The Xbox app received an update that introduced Stories and Xbox consoles were also treated to Quality of Service (QoS) tagging for reduced latency in the May 2022 update. Halo Infinite players can finally dive into Season 2 as well. The six-month season features new maps, modes, battle pass, and more.
If you live in Portugal and prefer Xbox as your primary gaming platform, Microsoft has introduced its Xbox All Access service in the region. There are two tiers: the first grants the buyer the Xbox Series S at €24.99/month. The second tier costs €32.99/month, offering the much more powerful Xbox Series X console. Both options come with 24 months of Xbox Game Pass Ultimate regardless of the selected console. The firm has also launched a pretty Deep Pink Xbox controller globally, it can be purchased from the Microsoft Store for $64.99.
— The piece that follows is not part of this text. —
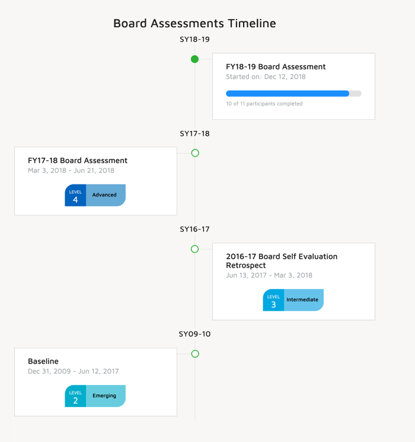The width and height of the screenshot is (415, 442).
Task: Click the Intermediate level label
Action: click(x=304, y=300)
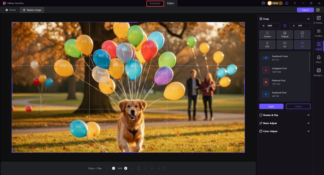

And we already talked about this in our second section, but just for the purpose of restating in an equally relevant section, you can now try out a preview of the Xbox Controller Bar to have quick access to your games if you're on the latest Windows 11 Insider Preview build. Windows 11 itself now commands nearly 19% of the Steam market share, if Valve's hardware survey is anything to go by.
We'll end this section with a bittersweet news item. Multiple critical Xbox Live services experienced issues yesterday, but the good news is that almost all of them are now back up, so yay!
- Microsoft has updated the Surface app on Windows 10 and Windows 11 with improvements to Smart Charging
- Microsoft is deprecating Basic Auth for most protocols in Exchange Online in October 2022
- SwiftKey for Android now has a new swipe gesture
- Surface Pro 7 has received camera and pen improvements in the latest firmware update
Under the spotlight
This week, I published a piece providing some details about Microsoft's top 10 most popular open-source GitHub projects. These include Visual Studio Code, Windows Terminal, Windows Calculator, and a bunch of other interesting initiatives, and if you're interested in contributing to open-source software used by millions of users, this is definitely a listicle you shouldn't miss.
This week's most interesting news item is undoubtedly Beijing issuing an order that all government offices should replace foreign-branded PCs and their associated operating systems with domestic alternatives that can be locally maintained. This means that over the next two years, over 50 million PCs and Windows are on the way out with Lenovo hardware and Linux being the likely replacements, respectively. Check out all the juicy details here.